Define the encoding of a Zarr store#

[57]:
import intake
import numcodecs
import numpy as np
import xarray as xr


cat = intake.open_catalog("https://tcodata.mpimet.mpg.de/internal.yaml")
ds = cat.HIFS(datetime="2024-09-01").to_dask()
ds
[57]:
<xarray.Dataset> Size: 7GB
Dimensions:  (time: 64, cell: 196608, crs: 1, level: 13)
Coordinates:
  * crs      (crs) float64 8B nan
  * level    (level) int64 104B 50 100 150 200 250 300 ... 600 700 850 925 1000
  * time     (time) datetime64[ns] 512B 2024-09-01T03:00:00 ... 2024-09-11
Dimensions without coordinates: cell
Data variables: (12/39)
    100u     (time, cell) float32 50MB dask.array<chunksize=(6, 16384), meta=np.ndarray>
    100v     (time, cell) float32 50MB dask.array<chunksize=(6, 16384), meta=np.ndarray>
    10u      (time, cell) float32 50MB dask.array<chunksize=(6, 16384), meta=np.ndarray>
    10v      (time, cell) float32 50MB dask.array<chunksize=(6, 16384), meta=np.ndarray>
    2d       (time, cell) float32 50MB dask.array<chunksize=(6, 16384), meta=np.ndarray>
    2t       (time, cell) float32 50MB dask.array<chunksize=(6, 16384), meta=np.ndarray>
    ...       ...
    tp       (time, cell) float32 50MB dask.array<chunksize=(6, 16384), meta=np.ndarray>
    ttr      (time, cell) float32 50MB dask.array<chunksize=(6, 16384), meta=np.ndarray>
    u        (time, level, cell) float32 654MB dask.array<chunksize=(6, 1, 16384), meta=np.ndarray>
    v        (time, level, cell) float32 654MB dask.array<chunksize=(6, 1, 16384), meta=np.ndarray>
    vo       (time, level, cell) float32 654MB dask.array<chunksize=(6, 1, 16384), meta=np.ndarray>
    w        (time, level, cell) float32 654MB dask.array<chunksize=(6, 1, 16384), meta=np.ndarray>

Data types#

Explicitly set the output datatype to single precision float for all float subtypes.

[50]:
def get_dtype(da):
    if np.issubdtype(da.dtype, np.floating):
        return "float32"
    else:
        return da.dtype


get_dtype(ds["tcwv"])
[50]:
'float32'

Chunking#

We define multi-dimensional chunks for me efficient data access.

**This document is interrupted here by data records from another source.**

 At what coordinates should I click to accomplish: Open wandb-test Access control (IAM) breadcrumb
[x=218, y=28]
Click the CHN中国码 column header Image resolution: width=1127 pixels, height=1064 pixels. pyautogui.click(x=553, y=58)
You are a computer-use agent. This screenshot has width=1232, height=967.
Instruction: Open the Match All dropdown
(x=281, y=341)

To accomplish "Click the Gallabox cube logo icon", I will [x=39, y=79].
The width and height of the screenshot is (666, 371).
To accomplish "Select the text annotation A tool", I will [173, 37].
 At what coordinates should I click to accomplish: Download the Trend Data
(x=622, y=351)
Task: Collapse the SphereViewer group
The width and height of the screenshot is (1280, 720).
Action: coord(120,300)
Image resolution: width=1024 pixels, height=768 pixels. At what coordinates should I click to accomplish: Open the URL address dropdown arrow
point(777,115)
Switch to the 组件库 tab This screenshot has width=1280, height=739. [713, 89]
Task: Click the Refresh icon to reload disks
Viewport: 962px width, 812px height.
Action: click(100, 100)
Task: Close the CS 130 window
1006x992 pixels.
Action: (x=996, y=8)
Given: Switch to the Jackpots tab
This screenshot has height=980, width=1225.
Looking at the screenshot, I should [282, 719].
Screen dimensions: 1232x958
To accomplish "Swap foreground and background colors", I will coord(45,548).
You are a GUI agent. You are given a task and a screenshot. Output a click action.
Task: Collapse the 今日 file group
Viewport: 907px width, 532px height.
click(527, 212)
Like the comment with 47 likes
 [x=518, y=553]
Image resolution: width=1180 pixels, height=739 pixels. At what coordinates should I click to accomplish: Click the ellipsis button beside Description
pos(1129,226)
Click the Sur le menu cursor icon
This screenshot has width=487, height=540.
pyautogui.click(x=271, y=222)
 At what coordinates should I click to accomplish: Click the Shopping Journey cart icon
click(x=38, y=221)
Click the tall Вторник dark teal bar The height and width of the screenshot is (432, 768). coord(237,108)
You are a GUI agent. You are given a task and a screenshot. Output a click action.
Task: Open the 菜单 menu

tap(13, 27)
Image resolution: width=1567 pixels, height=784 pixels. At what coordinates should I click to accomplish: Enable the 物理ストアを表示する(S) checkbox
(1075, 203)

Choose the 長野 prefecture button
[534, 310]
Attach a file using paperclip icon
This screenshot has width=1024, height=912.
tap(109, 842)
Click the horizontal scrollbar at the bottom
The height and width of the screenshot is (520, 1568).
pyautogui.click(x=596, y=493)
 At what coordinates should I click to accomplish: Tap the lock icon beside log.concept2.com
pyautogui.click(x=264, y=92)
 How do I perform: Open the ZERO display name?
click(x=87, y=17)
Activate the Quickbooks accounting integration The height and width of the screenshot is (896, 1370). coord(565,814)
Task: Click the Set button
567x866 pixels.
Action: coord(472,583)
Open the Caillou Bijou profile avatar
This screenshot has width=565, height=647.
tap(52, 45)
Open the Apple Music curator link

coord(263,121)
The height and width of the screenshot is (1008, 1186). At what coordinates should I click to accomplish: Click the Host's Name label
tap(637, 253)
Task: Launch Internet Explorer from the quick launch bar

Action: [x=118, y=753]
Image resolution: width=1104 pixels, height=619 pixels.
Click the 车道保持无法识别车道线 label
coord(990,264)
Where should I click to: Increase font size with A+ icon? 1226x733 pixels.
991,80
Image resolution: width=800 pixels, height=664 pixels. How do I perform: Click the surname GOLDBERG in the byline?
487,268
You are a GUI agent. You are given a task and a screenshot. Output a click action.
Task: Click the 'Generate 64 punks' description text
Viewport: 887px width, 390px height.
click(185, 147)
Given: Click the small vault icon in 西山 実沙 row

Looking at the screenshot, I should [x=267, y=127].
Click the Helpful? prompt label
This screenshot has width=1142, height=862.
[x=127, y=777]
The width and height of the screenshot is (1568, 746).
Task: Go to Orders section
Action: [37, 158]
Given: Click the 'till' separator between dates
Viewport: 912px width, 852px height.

We aim at a chunk size of about 1 MB which is a reasonable choice when accessing data via HTTP. Depending on the total size of your dataset, this chunksize may results in millions (!) of individual files, which might cause problems on some file systems.

[51]:
def get_chunks(dimensions):
    if "level" in dimensions:
        chunks = {
            "time": 24,
            "cell": 4**5,
            "level": 4,
        }
    else:
        chunks = {
            "time": 24,
            "cell": 4**6,
        }

    return tuple((chunks[d] for d in dimensions))


get_chunks(ds["tcwv"].dims)
[51]:
(24, 4096)

Compression#

We compress all variables using Zstd into a blosc container. We also enable bit shuffling.

[52]:
def get_compressor():
    return numcodecs.Blosc("zstd", shuffle=2)


get_compressor()
[52]:
Blosc(cname='zstd', clevel=5, shuffle=BITSHUFFLE, blocksize=0)

Plug and play#

Finally, we can put the pieces together to define an encoding for the whole dataset. The following function loops over all variables (that are not a dimension) and creates an encoding dictionary.

[53]:
def get_encoding(dataset):
    return {
        var: {
            "compressor": get_compressor(),
            "dtype": get_dtype(dataset[var]),
            "chunks": get_chunks(dataset[var].dims),
        }
        for var in dataset.variables
        if var not in dataset.dims
    }


get_encoding(ds[["t", "2t"]])
[53]:
{'t': {'compressor': Blosc(cname='zstd', clevel=5, shuffle=BITSHUFFLE, blocksize=0),
  'dtype': 'float32',
  'chunks': (24, 4, 1024)},
 '2t': {'compressor': Blosc(cname='zstd', clevel=5, shuffle=BITSHUFFLE, blocksize=0),
  'dtype': 'float32',
  'chunks': (24, 4096)}}

The encoding dictionary can be passed to the to_zarr() function. When using dask, make sure that the dask chunks match the selected Zarr chunks. Otherwise the Zarr library will throw an error to prevent multiple dask chunks from writing to the same chunk on disk.

[ ]:
ds.chunk({"time": 24, "level": 4, "cell": -1}).to_zarr(
    "test_dataset.zarr", encoding=get_encoding(ds)
)